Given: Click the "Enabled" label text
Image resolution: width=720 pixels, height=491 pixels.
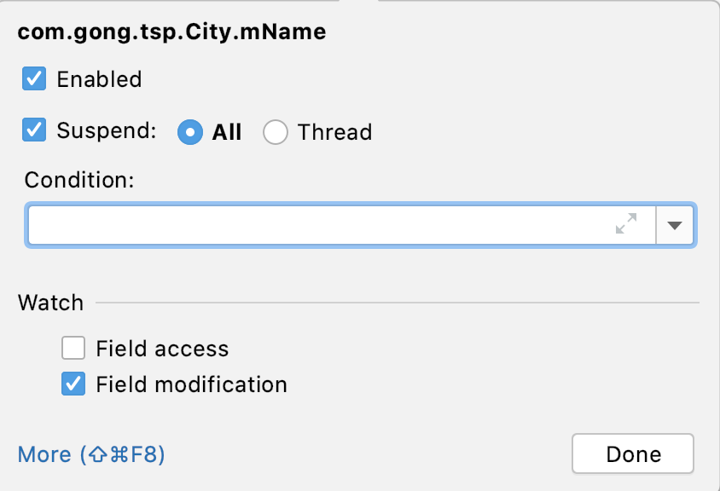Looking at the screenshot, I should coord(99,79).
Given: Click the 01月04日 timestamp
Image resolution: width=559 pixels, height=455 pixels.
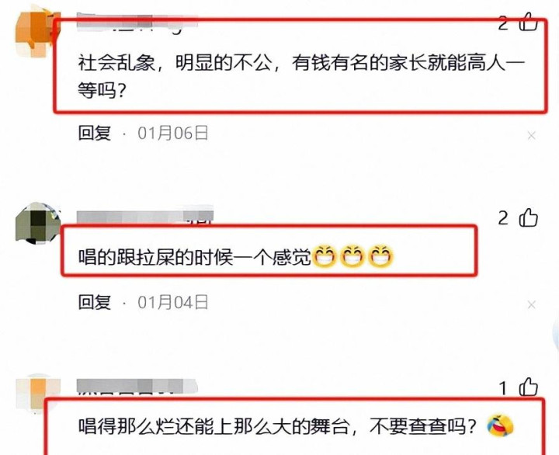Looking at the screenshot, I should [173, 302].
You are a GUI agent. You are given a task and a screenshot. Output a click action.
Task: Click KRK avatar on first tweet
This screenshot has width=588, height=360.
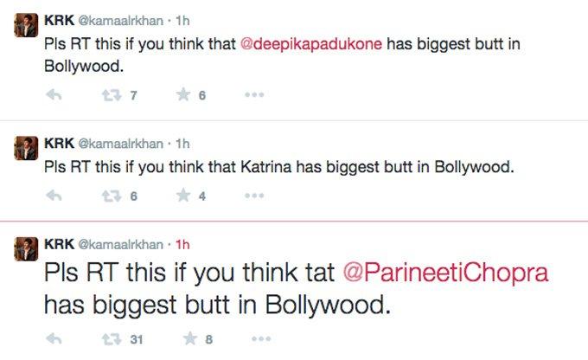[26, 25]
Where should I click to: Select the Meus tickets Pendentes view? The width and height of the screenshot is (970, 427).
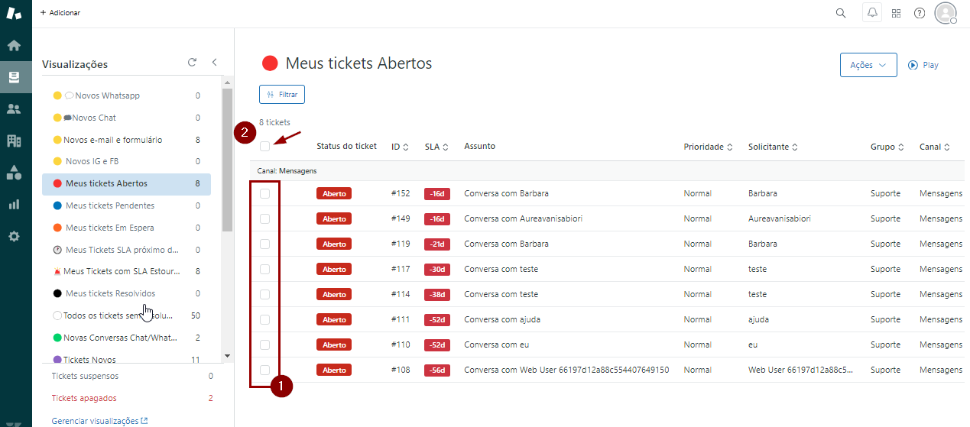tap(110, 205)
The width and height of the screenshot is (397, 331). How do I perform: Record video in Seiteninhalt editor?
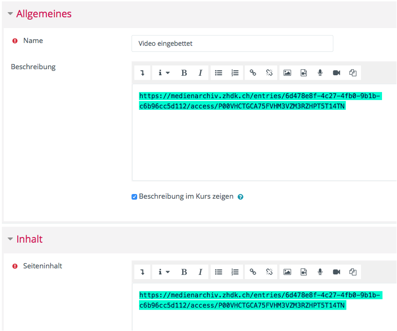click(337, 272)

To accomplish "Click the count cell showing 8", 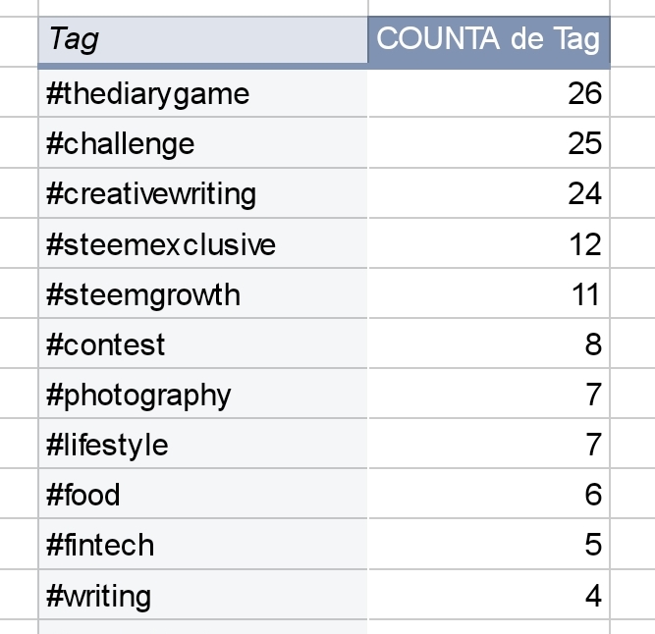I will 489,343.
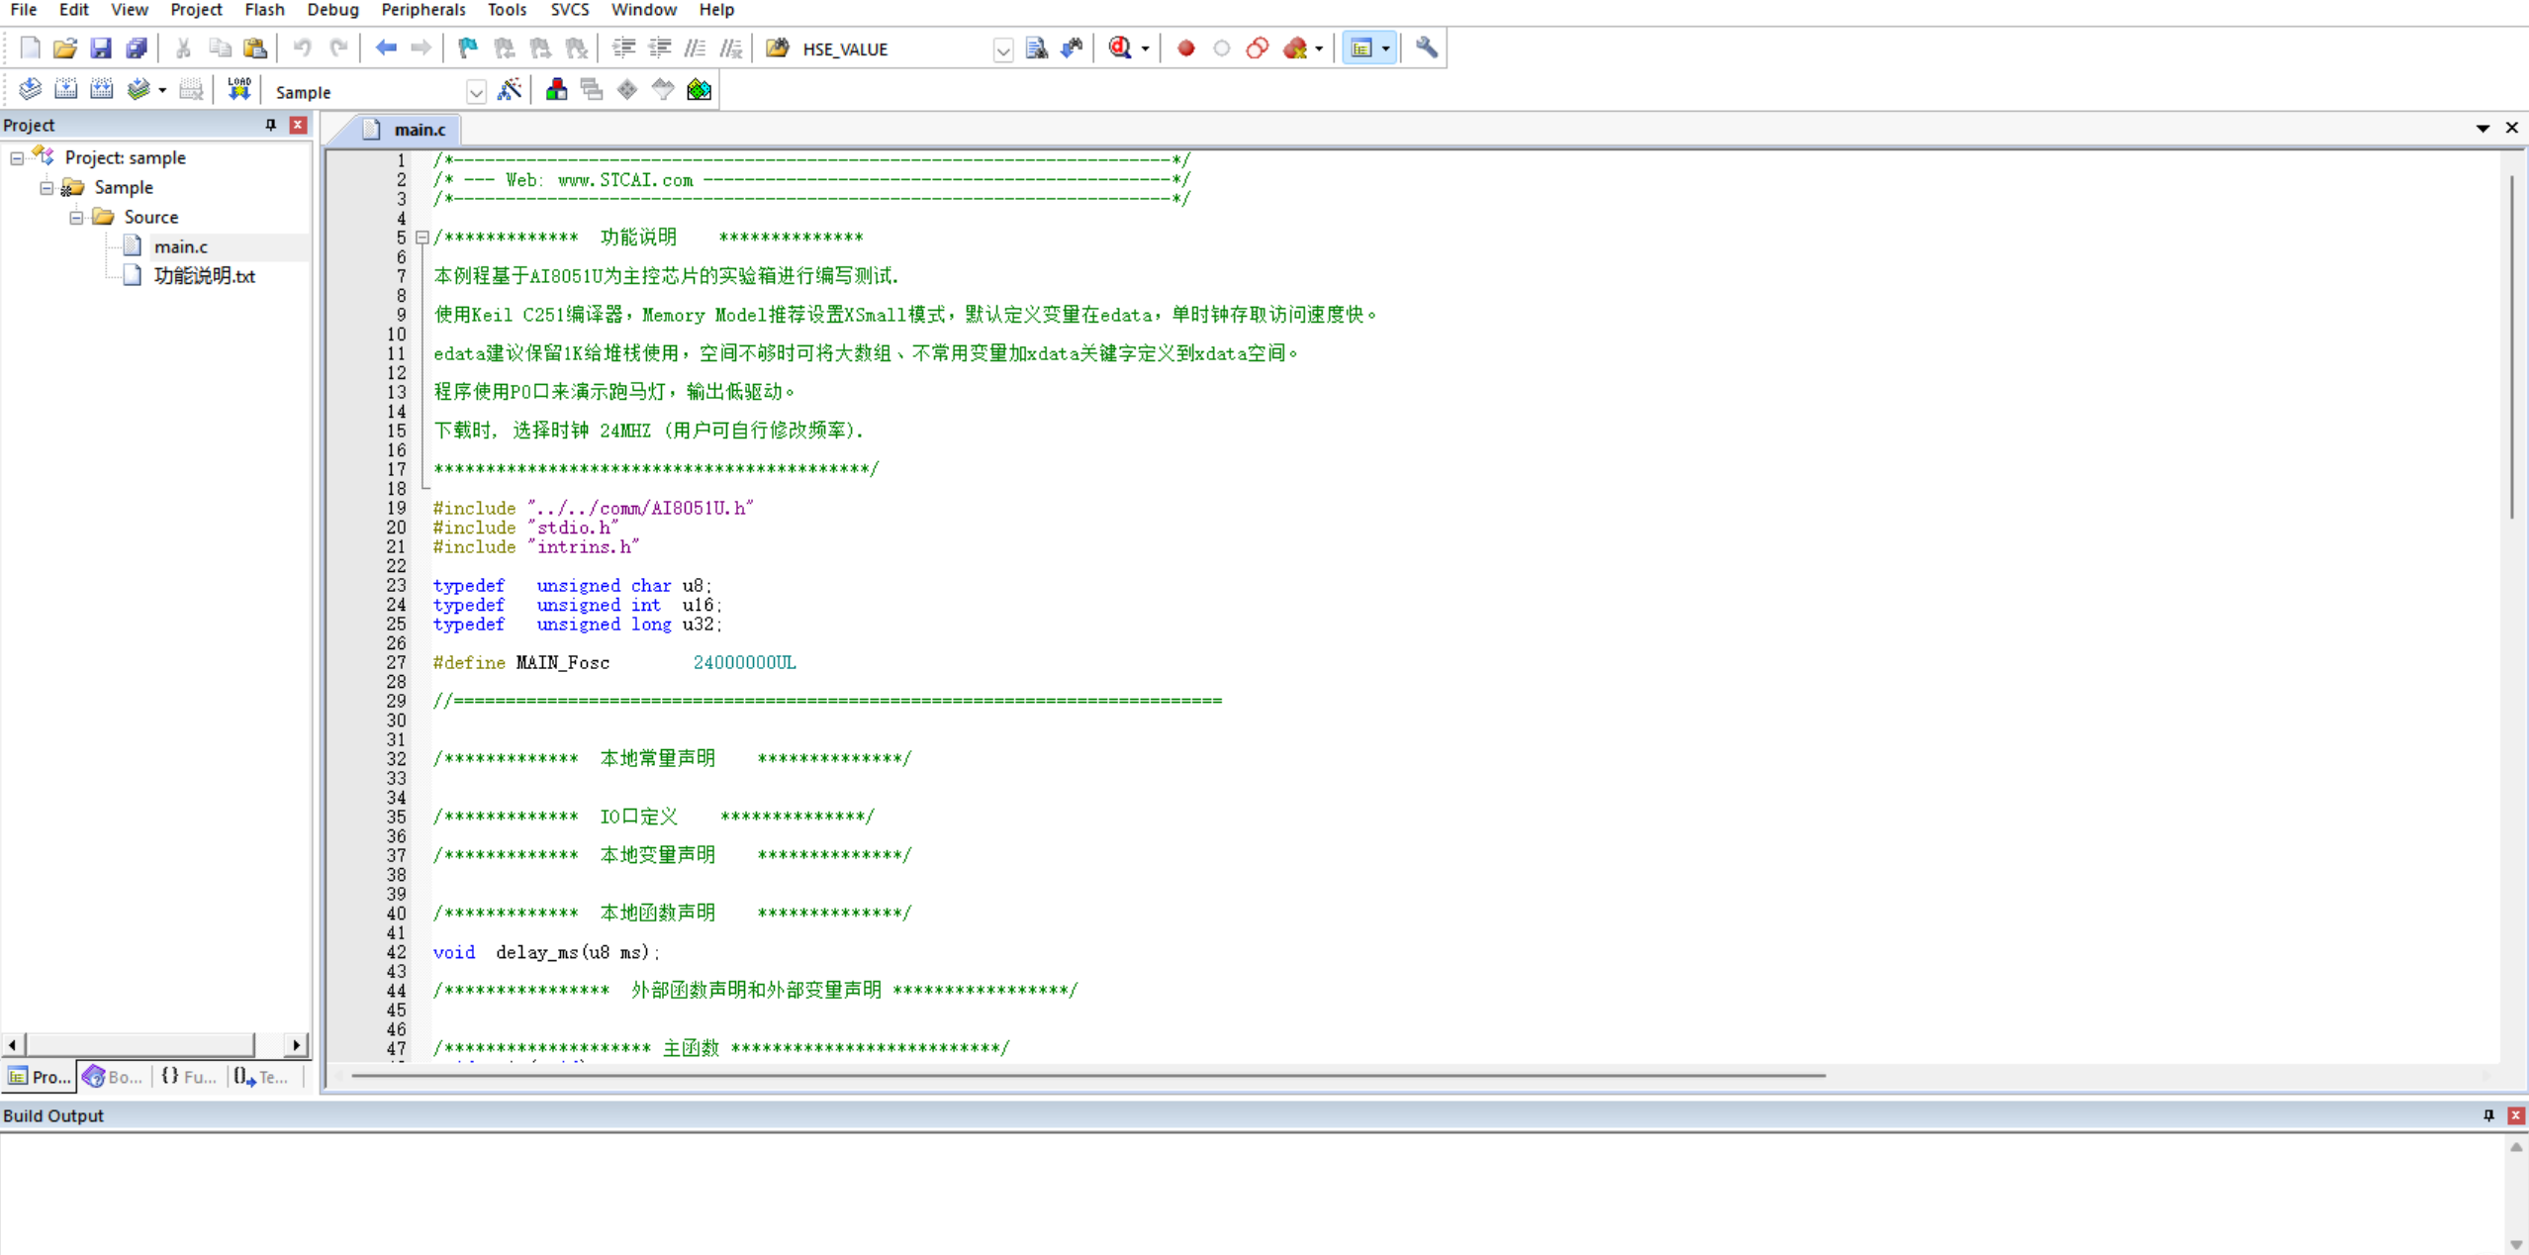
---
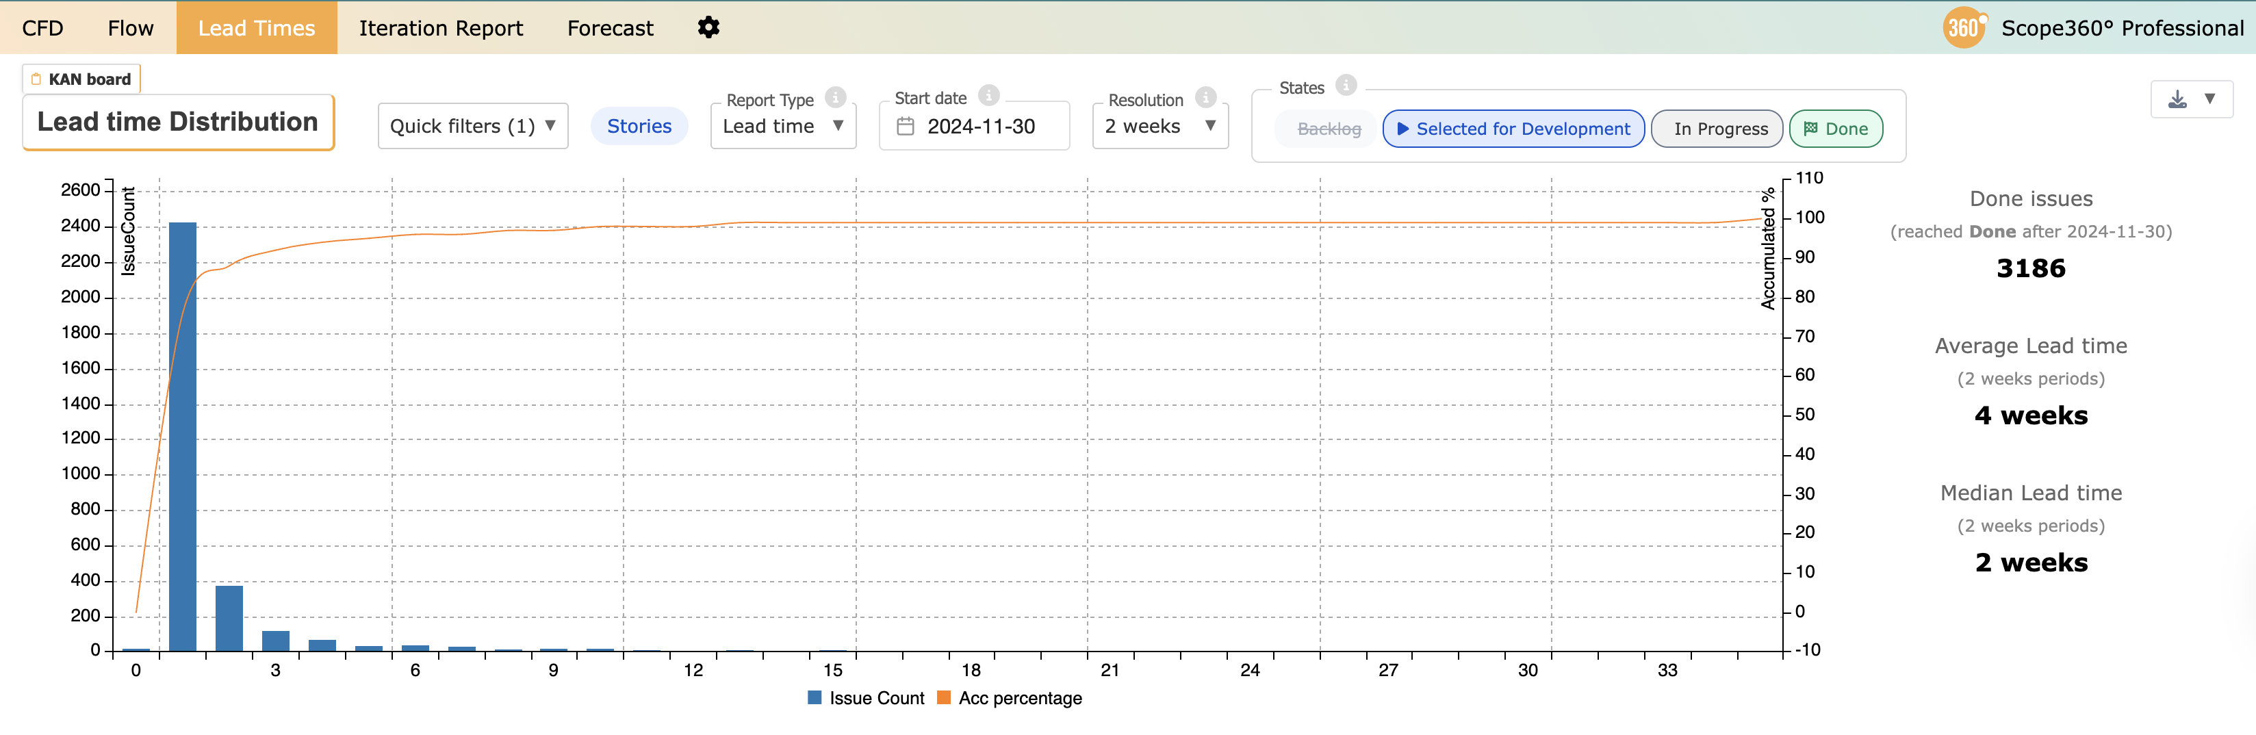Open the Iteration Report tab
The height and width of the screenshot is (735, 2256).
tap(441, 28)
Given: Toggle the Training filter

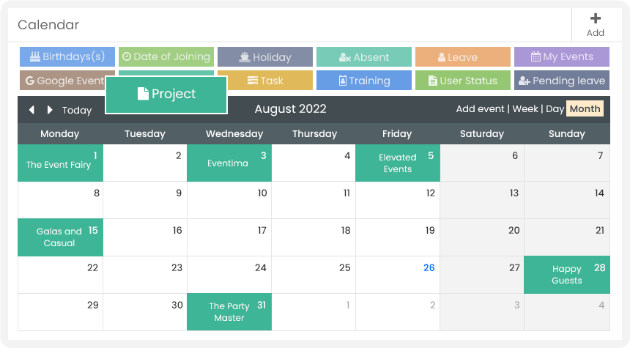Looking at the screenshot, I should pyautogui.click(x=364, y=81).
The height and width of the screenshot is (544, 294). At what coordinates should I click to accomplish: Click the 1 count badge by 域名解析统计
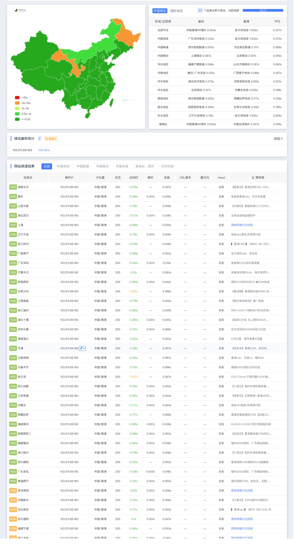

WORK INSTRUCTIONS:
In the data, take the lines from the one containing "Given: Toggle the Training filter" through the one containing "The height and width of the screenshot is (544, 294).", inclusive, and switch "Training" to "Testing", leaving everything else unchanged. Write out only those lines, without the pictures.

RESPONSE FOR THIS EXERCISE:
Given: Toggle the Testing filter

Looking at the screenshot, I should pyautogui.click(x=364, y=81).
The height and width of the screenshot is (544, 294). At what coordinates should I click to accomplish: Click the 1 count badge by 域名解析统计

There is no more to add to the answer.